[Records from a dataset]
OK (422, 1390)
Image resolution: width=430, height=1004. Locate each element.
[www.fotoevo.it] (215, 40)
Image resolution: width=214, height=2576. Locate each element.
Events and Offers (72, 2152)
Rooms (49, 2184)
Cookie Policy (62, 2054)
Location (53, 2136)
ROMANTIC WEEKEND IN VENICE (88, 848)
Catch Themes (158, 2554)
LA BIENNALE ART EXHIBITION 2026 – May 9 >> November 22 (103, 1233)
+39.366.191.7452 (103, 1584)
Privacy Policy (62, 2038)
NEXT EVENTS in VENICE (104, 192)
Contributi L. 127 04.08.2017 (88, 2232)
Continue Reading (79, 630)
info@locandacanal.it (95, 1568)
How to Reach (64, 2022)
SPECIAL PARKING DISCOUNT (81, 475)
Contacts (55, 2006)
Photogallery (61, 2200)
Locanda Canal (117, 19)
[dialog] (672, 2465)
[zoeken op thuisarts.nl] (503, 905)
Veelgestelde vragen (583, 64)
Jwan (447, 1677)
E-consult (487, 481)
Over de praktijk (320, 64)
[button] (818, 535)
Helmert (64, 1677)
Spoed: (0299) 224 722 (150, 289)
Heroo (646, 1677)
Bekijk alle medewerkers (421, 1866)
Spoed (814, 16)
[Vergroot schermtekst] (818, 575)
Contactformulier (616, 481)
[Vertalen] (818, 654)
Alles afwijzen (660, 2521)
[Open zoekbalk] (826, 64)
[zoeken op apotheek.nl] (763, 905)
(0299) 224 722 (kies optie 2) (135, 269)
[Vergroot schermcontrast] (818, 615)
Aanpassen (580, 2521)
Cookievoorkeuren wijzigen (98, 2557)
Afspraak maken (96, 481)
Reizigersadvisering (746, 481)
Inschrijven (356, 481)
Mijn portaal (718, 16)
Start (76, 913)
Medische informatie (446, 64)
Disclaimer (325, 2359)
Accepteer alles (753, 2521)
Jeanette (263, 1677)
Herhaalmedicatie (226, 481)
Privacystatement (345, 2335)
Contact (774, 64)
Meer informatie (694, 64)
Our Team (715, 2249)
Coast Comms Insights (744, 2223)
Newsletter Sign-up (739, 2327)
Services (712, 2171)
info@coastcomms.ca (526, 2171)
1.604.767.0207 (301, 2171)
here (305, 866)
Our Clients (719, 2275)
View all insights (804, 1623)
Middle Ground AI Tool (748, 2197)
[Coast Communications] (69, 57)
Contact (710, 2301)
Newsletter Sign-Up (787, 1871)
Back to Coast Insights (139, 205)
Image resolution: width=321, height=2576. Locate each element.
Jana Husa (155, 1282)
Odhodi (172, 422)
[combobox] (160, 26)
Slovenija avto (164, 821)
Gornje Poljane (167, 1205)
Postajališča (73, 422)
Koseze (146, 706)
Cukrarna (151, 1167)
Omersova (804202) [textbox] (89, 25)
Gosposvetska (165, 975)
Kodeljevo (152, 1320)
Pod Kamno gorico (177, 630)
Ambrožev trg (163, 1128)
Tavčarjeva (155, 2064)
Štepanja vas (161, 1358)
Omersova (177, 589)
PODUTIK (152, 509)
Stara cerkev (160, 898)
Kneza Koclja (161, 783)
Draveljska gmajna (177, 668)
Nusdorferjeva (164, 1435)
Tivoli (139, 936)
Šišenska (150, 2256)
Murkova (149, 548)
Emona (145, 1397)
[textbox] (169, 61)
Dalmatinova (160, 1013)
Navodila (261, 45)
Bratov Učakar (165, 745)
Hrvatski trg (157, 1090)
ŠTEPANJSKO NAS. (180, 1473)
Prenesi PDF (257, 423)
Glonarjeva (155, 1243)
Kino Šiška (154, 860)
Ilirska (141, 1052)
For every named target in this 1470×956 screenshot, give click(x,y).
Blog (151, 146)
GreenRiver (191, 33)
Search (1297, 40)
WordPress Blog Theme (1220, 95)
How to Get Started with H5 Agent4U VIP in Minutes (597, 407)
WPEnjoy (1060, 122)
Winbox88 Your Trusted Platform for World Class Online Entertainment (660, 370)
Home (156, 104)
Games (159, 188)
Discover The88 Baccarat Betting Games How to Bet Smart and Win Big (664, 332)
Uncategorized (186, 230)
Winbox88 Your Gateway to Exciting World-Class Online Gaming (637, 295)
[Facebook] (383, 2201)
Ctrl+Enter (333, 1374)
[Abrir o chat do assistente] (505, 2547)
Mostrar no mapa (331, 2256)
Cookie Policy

Instructions to follow:
Give the exact lines, and only those, from the line containing "1.604.767.0207 (301, 2171)" through the line containing "Prenesi PDF (257, 423)" in the entries above.

Finished task:
1.604.767.0207 (301, 2171)
here (305, 866)
Our Clients (719, 2275)
View all insights (804, 1623)
Middle Ground AI Tool (748, 2197)
[Coast Communications] (69, 57)
Contact (710, 2301)
Newsletter Sign-Up (787, 1871)
Back to Coast Insights (139, 205)
Image resolution: width=321, height=2576. Locate each element.
Jana Husa (155, 1282)
Odhodi (172, 422)
[combobox] (160, 26)
Slovenija avto (164, 821)
Gornje Poljane (167, 1205)
Postajališča (73, 422)
Koseze (146, 706)
Cukrarna (151, 1167)
Omersova (804202) [textbox] (89, 25)
Gosposvetska (165, 975)
Kodeljevo (152, 1320)
Pod Kamno gorico (177, 630)
Ambrožev trg (163, 1128)
Tavčarjeva (155, 2064)
Štepanja vas (161, 1358)
Omersova (177, 589)
PODUTIK (152, 509)
Stara cerkev (160, 898)
Kneza Koclja (161, 783)
Draveljska gmajna (177, 668)
Nusdorferjeva (164, 1435)
Tivoli (139, 936)
Šišenska (150, 2256)
Murkova (149, 548)
Emona (145, 1397)
[textbox] (169, 61)
Dalmatinova (160, 1013)
Navodila (261, 45)
Bratov Učakar (165, 745)
Hrvatski trg (157, 1090)
ŠTEPANJSKO NAS. (180, 1473)
Prenesi PDF (257, 423)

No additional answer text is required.